*PASSAGE SHOWN*.
Standing at 6’1” with a looming athletic frame, dark Italian skin, and deliberately coiffed flowing locks, Vince carries a presence. He’s loud, outspoken, competitive, driven, and a man of business. He knows what he wants, and he’s calculated in his dreams. As an entrepreneur of a real estate company, Vince has built something from nothing, and he is no stranger to dedication, perseverance and hard work. Dreaming big and always searching for the next best thing is in his DNA.

“I’ve always been goal driven, I’ve always been motivated to be something – and I’m still wondering what I’m going to be when I grow up,” he admits. “My brother says that I’m never satisfied, and even when I get to where I’m going, it’s like, really is that it?”
It was perhaps this mindset that propelled Vince from casual jogging with the run club to the world of eating, sleeping and breathing the sport of long distance triathlon, and ultimately, chasing the dream of racing at Ironman. But, outside of who Vince is as a person, are the people he trains with day and day out – the people he affectionately calls his, “tribe.” They are there for every suffer grinder fest spin session, every pain cave tempo run, every back breaking 200 kilometre enduro ride. They are the ones calling out the encouragement and egging him on to push himself beyond his own limitations.

*DIRECTIONS*.
**A)** Return, word for word, the part of the profile of Vince that opens with the words containing "It was perhaps" and closes with "his own limitations.".
**B)** Resume the profile of Vince from the point where it stops.
The listing that comes next can be ignored.

*DATA BLOCK*.
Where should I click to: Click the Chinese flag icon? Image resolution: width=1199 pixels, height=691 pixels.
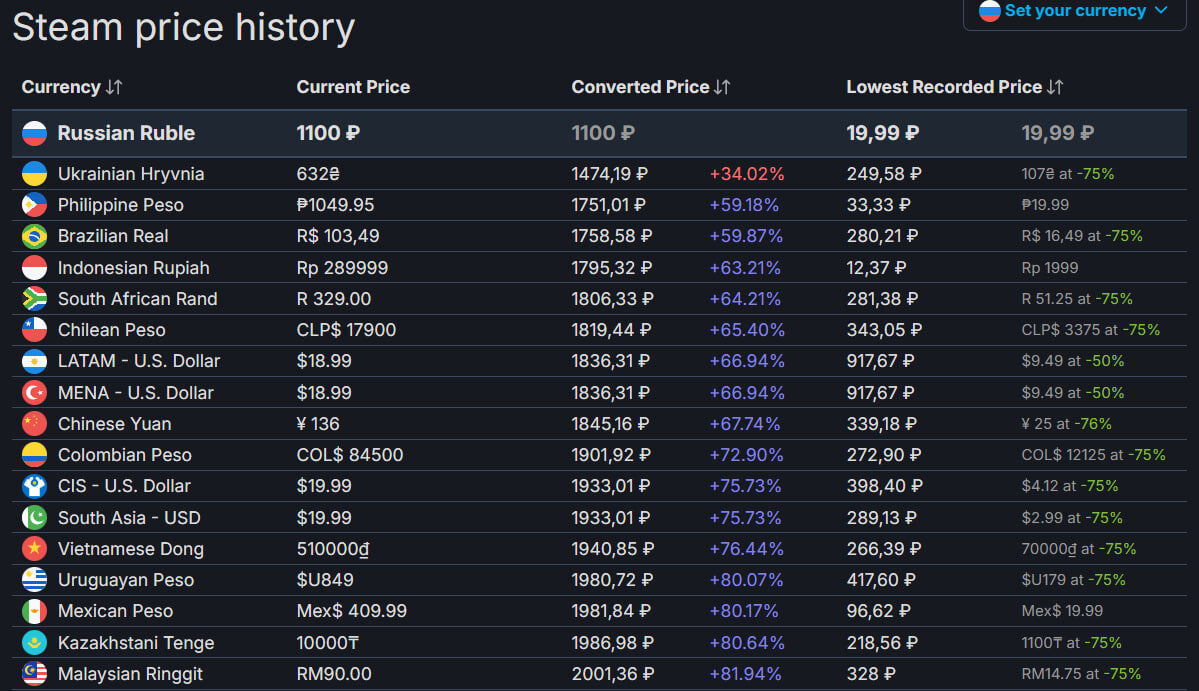[34, 423]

*RESPONSES TO THE EXERCISE*.
**A)**
It was perhaps this mindset that propelled Vince from casual jogging with the run club to the world of eating, sleeping and breathing the sport of long distance triathlon, and ultimately, chasing the dream of racing at Ironman. But, outside of who Vince is as a person, are the people he trains with day and day out – the people he affectionately calls his, “tribe.” They are there for every suffer grinder fest spin session, every pain cave tempo run, every back breaking 200 kilometre enduro ride. They are the ones calling out the encouragement and egging him on to push himself beyond his own limitations.

**B)**
Since his training journey began, Vince says that finding his “tribe” and the camaraderie of the sport was something he least expected. While, swimming, biking and running are truly individual sports, Vince says he discovered the team in triathlon.
“I never expected to be as connected to people,” he admits. “This is as much an individual sport as you can find. I have to swim by myself, nobody pulls me, nobody pushes me, I have to jump on my bike, nobody pulls me, nobody pushes me, and then I have to run, and nobody pushes me and nobody pulls me. But at the end of the day, the tribe are indirectly pushing me and pulling me.”
Vince’s training partners ultimately became a source of inspiration for him, and played an integral role in helping him to overcome  one of his biggest hurdles, running.
“Running is my worst discipline,” he admits. “It’s the one I work the hardest at, it’s the one that intimidates me the most, and at the end of the day, it’s the one I love the most.”
Reflecting back on his first year of training, Vince says he ran scared. Notably, he remembers his first half marathon in Vegas. He crossed the finish line in just over three hours, and for the next three days, he says, he sat in his hotel room with ice packs on his shins to dull the pain. “It was ridiculous,” he says.
Once Vince made the determination in his own mind to improve on his run times, he looked to his tribe for support, in particular, his training partner Kate, who was a driving factor in pushing Vince outside his own comfort zone.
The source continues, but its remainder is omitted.